On the 1st stage of our investigation we revealed increase of factor VII and XII levels in patients with vulnerable plaques reflecting the intrinsic and extrinsic coagulation pathway. Extrinsic coagulation pathway is known to be associated with formation of the of tissue factor–circulating factor VII complex participating in such proatherogenic processes as migration and proliferation of vascular smooth muscle cells, inflammation and angiogenesis. The results obtained are in line with other investigations which show association between factor VII activity and cardiovascular diseases [10].

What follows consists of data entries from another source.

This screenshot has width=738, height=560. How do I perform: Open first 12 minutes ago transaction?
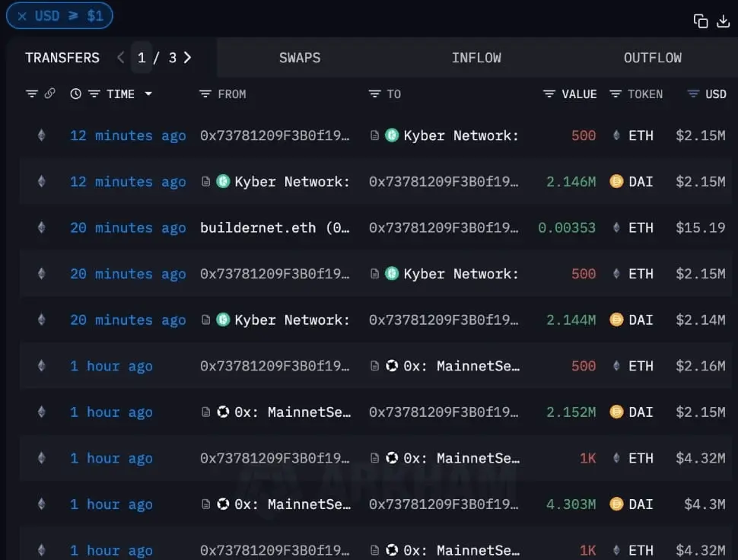coord(128,135)
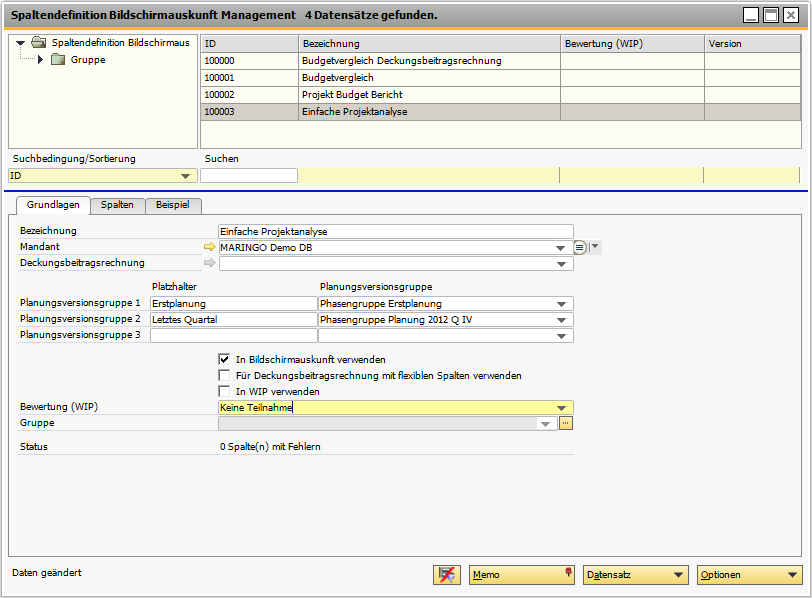The width and height of the screenshot is (812, 598).
Task: Click the yellow link arrow next to Mandant
Action: click(209, 248)
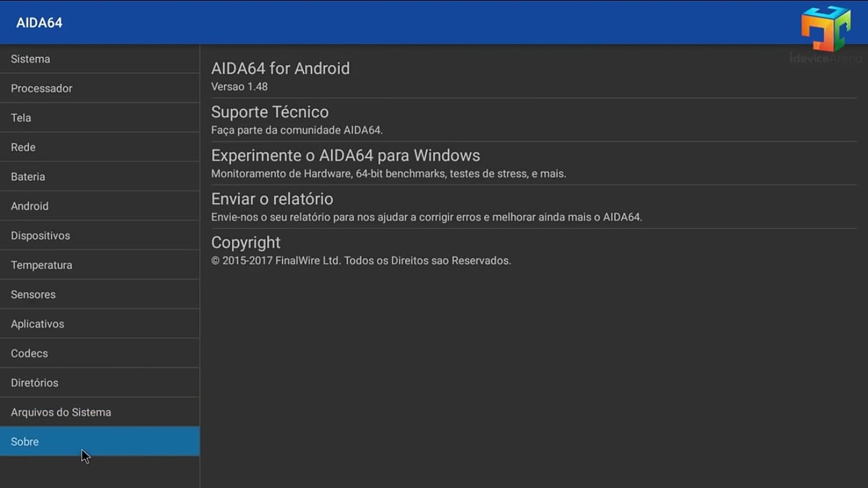This screenshot has height=488, width=868.
Task: View Sensores data
Action: click(x=33, y=294)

Further analysis of obtained data indicated association of vulnerable plaques presence in coronary arteries with factor XII which take part in two main biological processes—hemocoagulation and formation of kinins, active inflammation mediator [11]. Also factor XII is converging point between processes of inflammation and coagulation [12, 13]. Factor XII activate intrinsic coagulation pathway which starts upon appearing of negative charged surfaces on the surface of endothelium which can be observed in destabilization of the plaque. It could explain revealed associations between Hageman factor and relative risk of vulnerable atherosclerotic plaques presence in coronary arteries. The data obtained are in line with the Kuijpers and co-authors [14] results who have found that the accumulation of factor XII on the external surface of blood clots can regulate the pathological process of thrombosis on the surface of atherosclerotic plaques complicated by rupture. Close affinity between coagulation system and atherosclerosis is proved by investigations that show presence of coagulation proteins in atherosclerotic plaques [15].

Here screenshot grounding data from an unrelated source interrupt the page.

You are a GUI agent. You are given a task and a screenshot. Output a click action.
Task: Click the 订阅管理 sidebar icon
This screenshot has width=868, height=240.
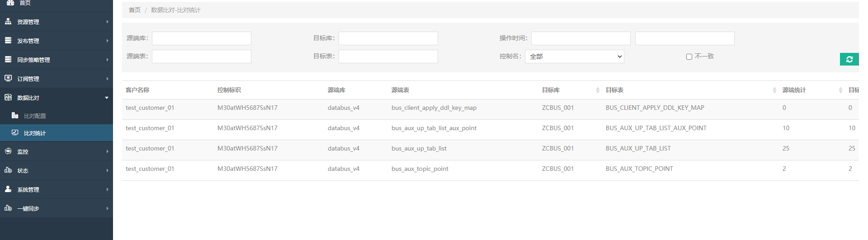click(x=8, y=78)
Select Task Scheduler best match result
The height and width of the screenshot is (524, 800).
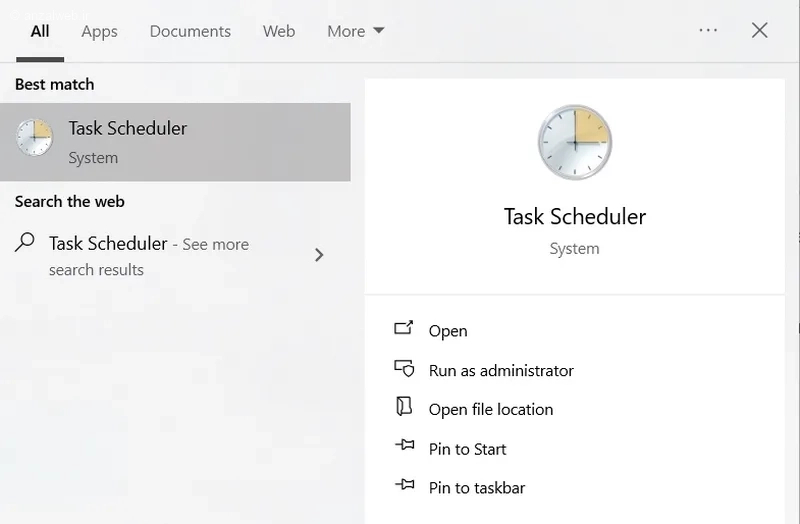tap(175, 142)
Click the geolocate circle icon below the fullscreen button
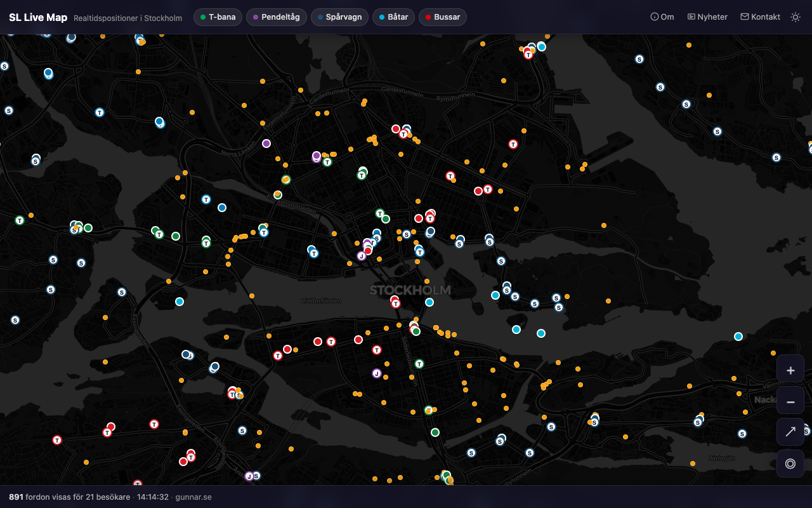 pyautogui.click(x=790, y=463)
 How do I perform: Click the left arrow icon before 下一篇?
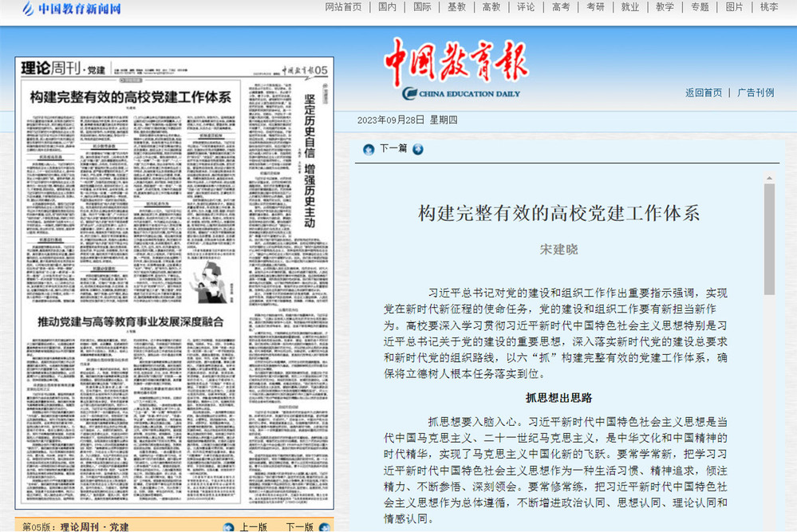pos(369,149)
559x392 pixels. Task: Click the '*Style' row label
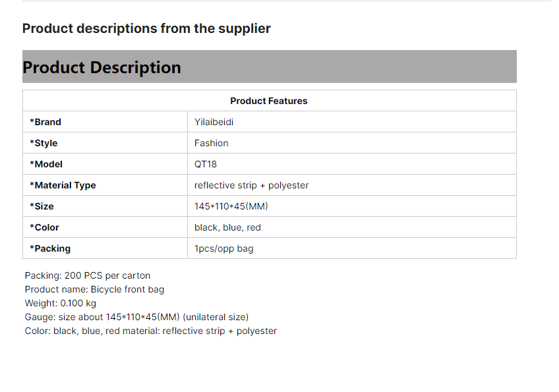(x=44, y=143)
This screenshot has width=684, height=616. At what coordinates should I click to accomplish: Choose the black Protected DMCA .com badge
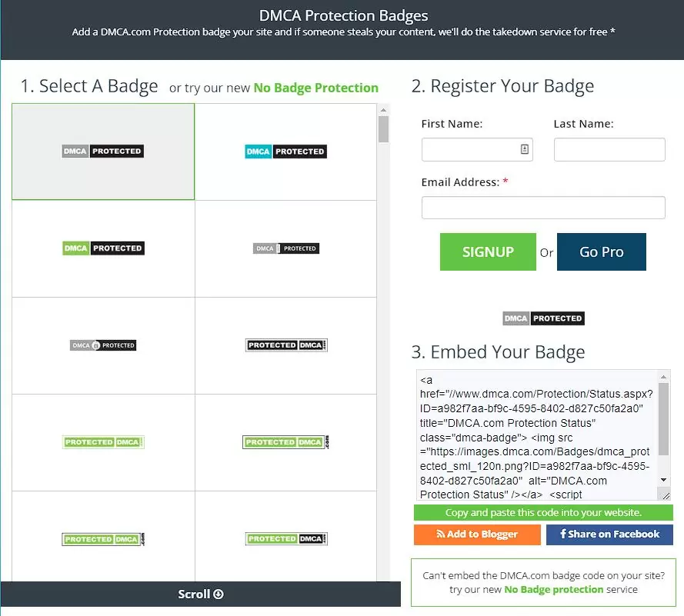(x=285, y=345)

Analysis of the data obtained showed association of vulnerable atherosclerotic plaques presence in coronary arteries with increased level of MCP-1. MCP-1 ins not only chemoattractant that provide migration and extravasation of mononuclear cells in focus of inflammation but also inflammation mediator activating in addition resident cells. Oxygenized low-density lipoproteins are known to increase concentration of RNA chemokine MCP-1 which increase leucocytes migration into vascular cell and therefore cause destruction of atherosclerotic plaque surface structures. It could explain revealed association between MCP-1 and relative risk of vulnerable atherosclerotic plaques presence in coronary arteries. Our results are in line with our earlier results of MCP-1 examination immediate in atherosclerotic focuses. MCP-1 level was the highest in vulnerable atherosclerotic plaques [16]. Our results do not contradict the data of other researchers who consider that level of MCP-1 in atherosclerotic plaques, including those with calcinosis, is associated with instability of the plaque and that increased levels of MCP-1 in blood is key for identification of unstable plaques presence in patients with atherosclerosis with a high probability and connected with myocardial infarction development [13, 17, 18].

Conclusion

Our results indicate that increased blood levels of the Hageman factor and MCP-1 may be a new potential biomarkers of probability of vulnerable atherosclerotic plaques presence in the coronary arteries in men with severe coronary atherosclerosis.

Limitations

This study is pilot and is limited to a small sample of men with verified coronary atherosclerosis as 97% of patients admitted on coronary bypass surgery were men. The recruitment of women takes a long time and will be analyzed in the future. Further research will allow to determine the range of threshold values, allowing to predict the presence of the atherosclerotic process destabilization.